文摘Colorectal cancer(CRC) is one of the most prevalent malignancies in the world. CRC-associated morbidity and mortality is continuously increasing, in part due to a lack of early detection. The existing screening tools such as colonoscopy, are invasive and yet high cost, affecting the willingness of patients to participate in screening programs. In recent years, evidence is accumulating that the interaction of aberrant genetic and epigenetic modifications is the cornerstone for the CRC development and progression by alternating the function of tumor suppressor genes, DNA repair genes and oncogenes of colonic cells. Apart from the understanding of the underlying mechanism(s) of carcinogenesis, the aforementioned interaction has also allowed identification of clinical biomarkers, especially epigenetic, for the early detection and prognosis of cancer patients.
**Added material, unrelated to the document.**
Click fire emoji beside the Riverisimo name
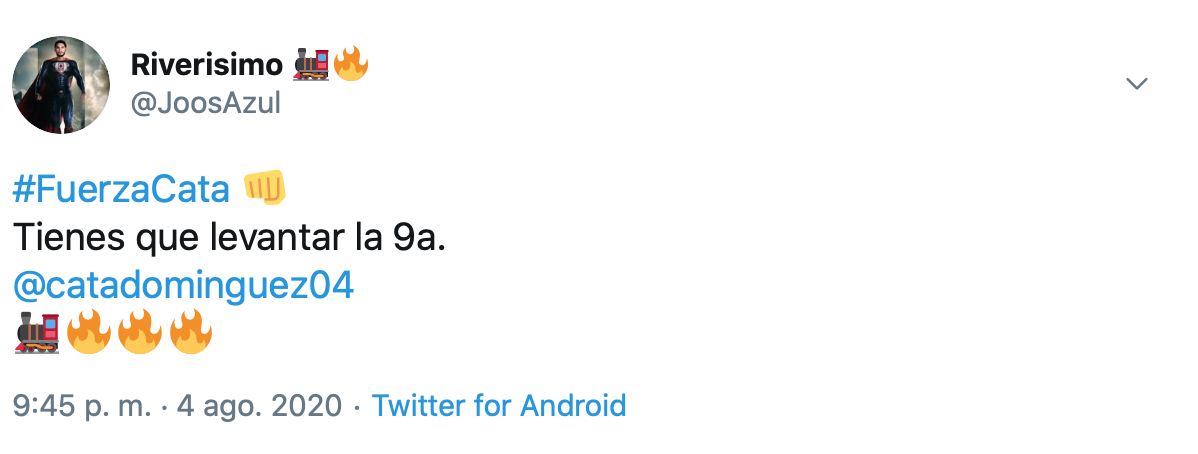Screen dimensions: 1198x454 tap(350, 65)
One of the ways to detect these epigenetic biomarkers is the cell-free circulating DNA(circ DNA), a blood-based cancer diagnostic test, mainly focusing in the molecular alterations found in tumor cells, such as DNA mutations and DNA methylation.In this brief review, we epitomize the current knowledge on the research in circ DNA biomarkers-mainly focusing on DNA methylation-as potential blood-based tests for early detection of colorectal cancer and the challenges for validation and globally implementation of this emergent technology.